"A glass pitcher, a wicker basket, a tunic of coarse cloth. Their beauty is inseparable from their function. Handicrafts belong to a world existing before the separation of the useful and the beautiful." Octavio Paz
I don't have much time today because I'm making marmalade and then I have to make dinner. So I decided to do something on baskets. I had started on this thought the other day, so today I am shortening it but doing it anyway. Besides it's an excuse to showcase some of my holiday photographs and brighten up your day. It's getting dark and pouring with rain here so first of all I have changed my desktop picture to a glorious seaside picture in Puglia - that bit that sticks out just before the heel of Italy:
And a little earlier I searched for all my French basket pictures. I have lots. Every time I go to France and we go to a market I find myself photographing baskets. Because they are beautiful - and useful too:
This is obviously just one lot photographed three different ways. The thing is I think they are all gorgeous but I have never bought one, and now I probably never shall. Why I ask myself? I make excuses about weight - the same way that I do about French pots, but really I could solve this by not taking as much luggage with me in the first place so that I have room for souvenirs.
I hardly ever buy souvenirs because at the time you think you are being had and there are so many of the same thing. You can even tell yourself that they are not handcrafted in France but made in some sweatshop in the third world. Which may well be true. But every time in my life I have resisted buying the tourist thing that seems so banal at the time I have regretted it enormously. One I remember is that silly toy they have in Rome - I'm not sure what they are but they involve something the sellers throw up into the air which spins and shines and makes magic. I should have bought some for my grandchildren. They were tiny, tacky and not very expensive, but magical. Like simple things like sparklers.
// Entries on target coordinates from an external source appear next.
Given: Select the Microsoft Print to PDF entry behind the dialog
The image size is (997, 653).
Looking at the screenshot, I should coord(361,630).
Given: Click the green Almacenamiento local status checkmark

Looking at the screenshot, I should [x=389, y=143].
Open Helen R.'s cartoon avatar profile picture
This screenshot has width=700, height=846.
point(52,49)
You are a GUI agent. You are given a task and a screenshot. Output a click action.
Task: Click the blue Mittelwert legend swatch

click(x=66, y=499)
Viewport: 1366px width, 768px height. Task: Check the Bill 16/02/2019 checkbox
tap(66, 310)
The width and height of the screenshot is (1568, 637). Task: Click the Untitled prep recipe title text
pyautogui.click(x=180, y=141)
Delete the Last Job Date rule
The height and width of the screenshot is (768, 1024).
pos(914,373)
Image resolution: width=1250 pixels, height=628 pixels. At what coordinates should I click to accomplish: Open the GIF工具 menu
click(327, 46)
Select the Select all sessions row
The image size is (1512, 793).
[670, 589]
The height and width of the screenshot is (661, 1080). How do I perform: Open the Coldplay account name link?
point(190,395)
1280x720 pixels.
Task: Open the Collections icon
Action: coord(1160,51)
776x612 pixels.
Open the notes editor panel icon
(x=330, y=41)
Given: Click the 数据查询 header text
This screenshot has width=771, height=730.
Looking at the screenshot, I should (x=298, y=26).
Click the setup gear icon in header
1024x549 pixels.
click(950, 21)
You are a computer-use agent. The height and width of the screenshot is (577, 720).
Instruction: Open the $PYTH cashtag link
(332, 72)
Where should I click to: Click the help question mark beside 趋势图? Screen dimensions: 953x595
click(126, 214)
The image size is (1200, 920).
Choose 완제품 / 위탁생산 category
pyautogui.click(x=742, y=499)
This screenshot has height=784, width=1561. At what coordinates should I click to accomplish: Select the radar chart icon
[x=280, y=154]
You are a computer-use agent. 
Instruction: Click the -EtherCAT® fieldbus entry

When I have bought something - like the handmade bookmark made of metal and shells and seeds that I bought in Port Douglas - I become quite bereft if I lose it - I do every now and then - or if it breaks.
So - I really must finish because of that damned marmalade which is getting near setting point and needs putting into jars, not to mention cooking the dinner - a fridge raid soup - and I will leave you with a mini picture gallery of beautiful French baskets, still wondering which one I would have bought if I had been sensible.
It would be sunshine every time you went shopping.